Excitement for the Family Life Forums is mounting, in fact we were so psyched over the reaction we got from the Forums last time we posted on Mamamia that we are diving in to talk about it again. But this time we are talking about friends. Not your friends though – the friends of your children… or the friends you may have had when you were a kid.
It’s every parent’s nightmare. Your child’s new BFF is actually someone you can’t stand. Of all the friends they could choose, they’ve chosen a classmate who regularly humiliates and teases them. (You know this, of course, because like any good parent you’ve been eavesdropping on their playdates while you pretend to put away the towels).
Or maybe the situation is worse. Perhaps your child has fallen in with a friend who is leading them astray. Swear words and a smart-alec attitude have become de rigour. Or maybe your child is being hauled into the principal’s office as their new friend’s accomplice.
So. What to do?
As a parent can you control whom your child becomes friends with?
The simple answer is no. But that doesn’t mean you can’t help steer your child to better choices.
Every parent of a primary school aged child knows the quickest way to strengthen a new friendship is to try and ban it. Tell your child you don’t like their new friend Sally or Tom and they’ll be on the defence faster than you can say “Please God don’t let them be in the same class next year.”
So if trying to break up the BFFs is unlikely to work, what can you do?

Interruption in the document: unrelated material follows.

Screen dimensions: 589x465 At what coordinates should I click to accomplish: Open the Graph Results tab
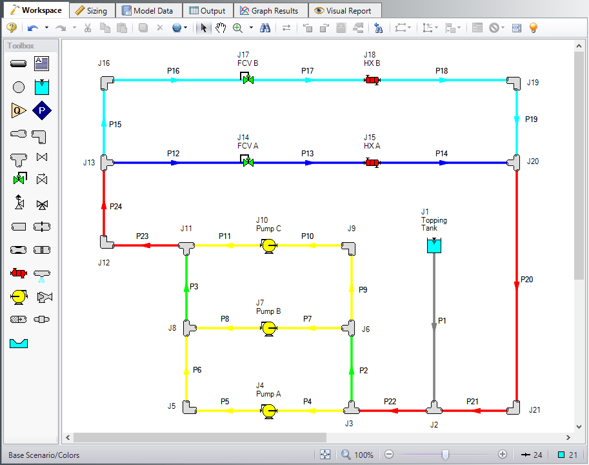click(x=271, y=10)
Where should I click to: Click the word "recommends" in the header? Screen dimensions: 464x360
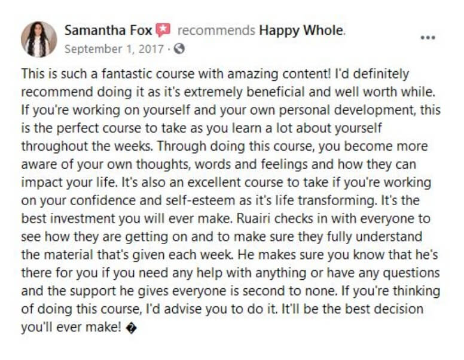216,30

For starters, start having conversations with your children – from a really early age – about what good friendships look like. What they feel like. We teach our children many things but often a life skill as important as how to recognise a good friend isn’t one of them. Talk about loyalty, laughter, shared interests and respect. Talk about what good friends, true friends, don’t do: bully, humiliate, taunt or try to get you to be someone or something you’re not.